Ask a Badass is an advice column answered by history’s hidden badasses, writing as they see their whole lives and our modern world.
Dear Badass,
All my life, all I’ve wanted to do was sing. I sing in my church choir. In high school, I got to play some cool parts in the annual musicals. I didn’t get into the schools I wanted to, but my back-up school has a good music program and no one’s going to care that I have a BA instead of a BFA when I move to New York after college.
So, what’s my problem? I can’t stop being jealous of this girl who’s not even in my program. I find myself getting angry at her for wasting what I would kill to have. I met her in Freshman orientation, and we hit it off right away. We spent all of our time together and were thrilled when we found out we were in the same dorm. When we finally moved onto campus, it was like I found the sister I’d always wanted.
It wasn’t until weeks into school that I even realized she could sing. I mentioned playing Reno and she said she had too. We started harmonizing “Anything Goes” and she literally took my breath away. She’s got this amazing range – she can belt so high and it still sounds rich and expressive. I finally convinced her to audition for one of the student shows, but I just find myself getting so angry at her sometimes.
If I was born with her voice, I wouldn’t even waste my time with training. I’d go right to New York and get myself a recording deal. She’s the first in her family to go to college and I know it’s really important to her to earn a good living, but it just seems so unfair. I’m working so hard to make the most of what I was born with and she has this incredible gift she’s not even using. What can I do to stop this from affecting our friendship?
Jealous of What My Friend Doesn’t Even Want
Dear Jealous of What My Friend Doesn’t Even Want,
It’s brutal, isn’t it? I made “I try harder” my motto – it sounds better in Dutch. It’s a play on my name. I originally chose it as a badge of pride. The poets who’d become my life, they were born into this world of theater and poetry. My father was a sailmaker and no one in my family understood what I was doing with all this writing. With Catherina, my first love, I did start to wonder: would my fate be to try harder and achieve less?
Her plays were so popular. Everyone asked her for a poem for their anthology. She would recommend mine, as well, but we both knew who was being published more, even if we never talked about it. I don’t know if that was the first crack in our relationship or just the first I noticed. There seemed to be so many by the time we finally fell apart.
It seemed the more active I became in trying to steer our young country to the right path, the more she resented how I spent my time. And she seemed to have so much of it! The sister she lived with was so supportive of everything she did and her brother-in-law was totally cowed. Between politics and keeping my family happy and the time it took to get to Catherina’s central home in Amsterdam, it’s a wonder I had any time to write at all.

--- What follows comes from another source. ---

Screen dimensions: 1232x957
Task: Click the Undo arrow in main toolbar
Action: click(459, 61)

Our book became a monument to my jealousy, at least in my mind. Catherina suggested we publish a book together, but somehow the bulk of the poems were mine. The theme of the book was a poetry competition and it started with poems that we wrote to each other insisting that she should wear the poet’s crown. At the time, I felt like her poems were pity. It wasn’t until years after her death that I started to wonder if maybe I had taken a gesture of kindness and thrown it away.

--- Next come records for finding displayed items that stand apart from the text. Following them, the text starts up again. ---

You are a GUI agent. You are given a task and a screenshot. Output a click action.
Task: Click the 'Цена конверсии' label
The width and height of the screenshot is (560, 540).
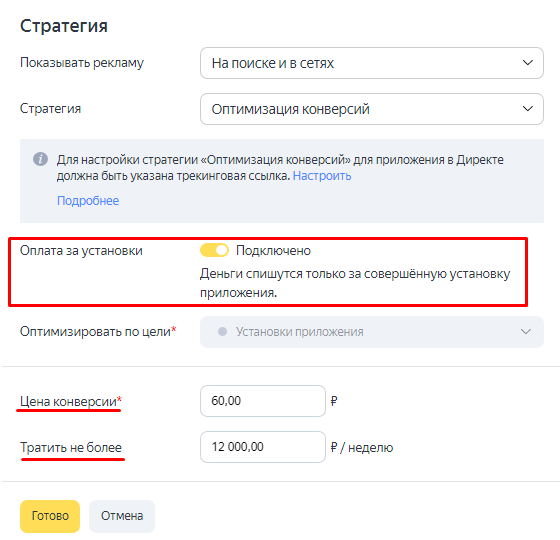(x=70, y=401)
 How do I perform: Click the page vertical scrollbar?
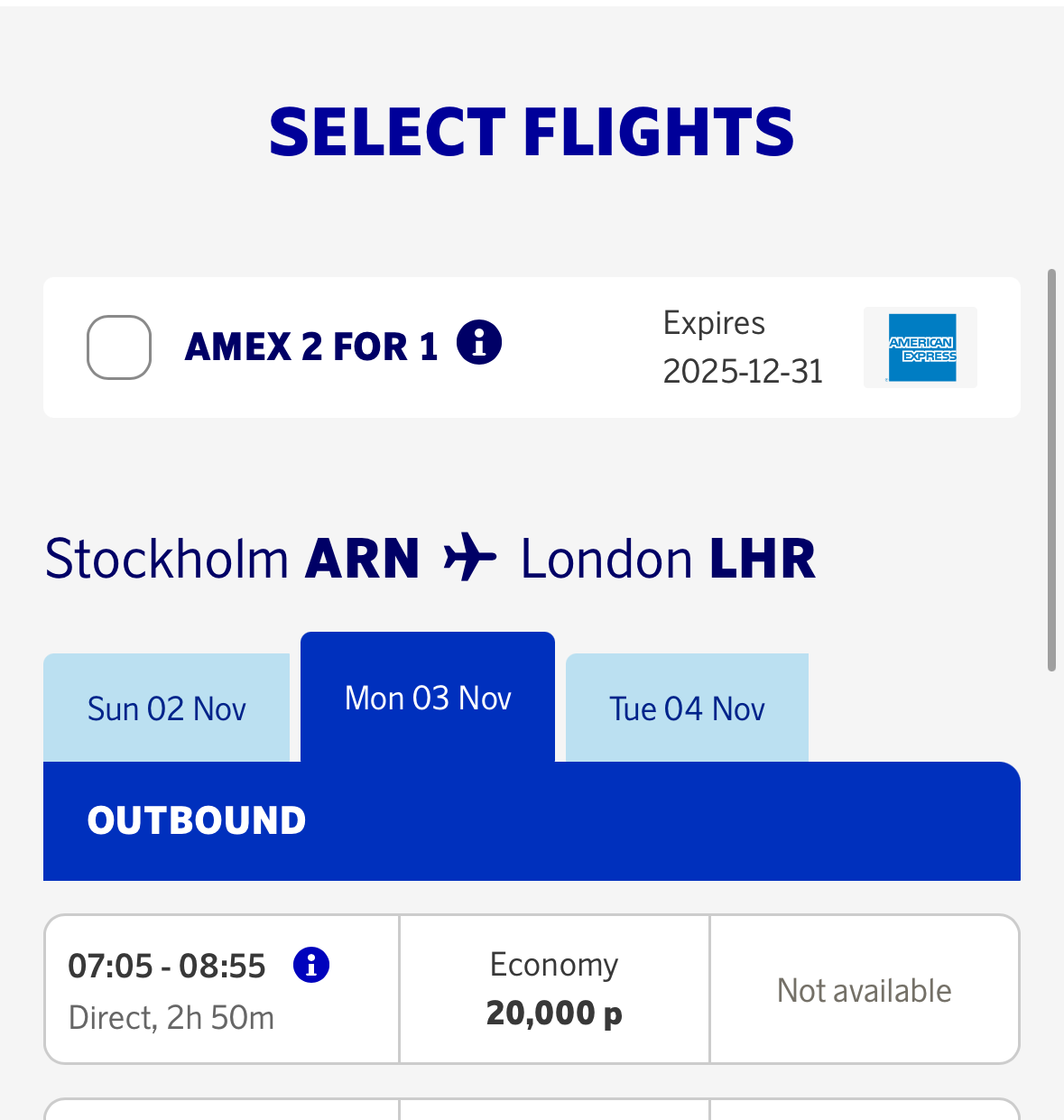[1051, 469]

I’m afraid I may have broken her heart. I left her for a girl who looked up to me the way I had once seen her. I didn’t expect her to react the way she did. She stopped writing and married a man, after twenty years of swearing she liked her freedom too much to ever do so. Years later, the young playwright I left her for left me, in turn.
As an old woman, the equality that I’d been writing and fighting for seemed farther away than ever. I’d seen the wheel of life turn several times. I thought I understood the two stars I’d loved far more than when I was with them. I had some pity for my younger self, as well. It’s hard to love a genius.
It’s easy to see a talent as this all-consuming thing. You look at your friend and see only the voice you wish you had. But you must see the entire human being in front of you. She has a beautiful voice, but she also has needs and fears and hopes. As someone much poorer than the circles I traveled in, I wonder if your friend sees your comfort with college the way you see her voice.
You two can only be true friends if you see each other as people, not characteristics. Focus on what drew you to your friend and see the person in front of you, not the chauffeur for a voice. And, maybe, she will see the person you are. Two souls that touch are more valuable than talent and rarer than genius.
Cornelia van der Veer
Born August 30, 1639, in Amsterdam to sailmaker Albert Pieterszoon and Jannetje Cornelisdochter. Died October 18, 1704, in Amsterdam and was buried in the Nieuwe Kerk. Despite a lack of support from her family and community, Cornelia became a writer. She published poetry throughout her life, exchanging and publishing poems with the literary lights like Katharine Lescailje and Catherina Questiers. She used her writing to support her political beliefs throughout her life, which covered some of the most tumultuous times in the Dutch Republic.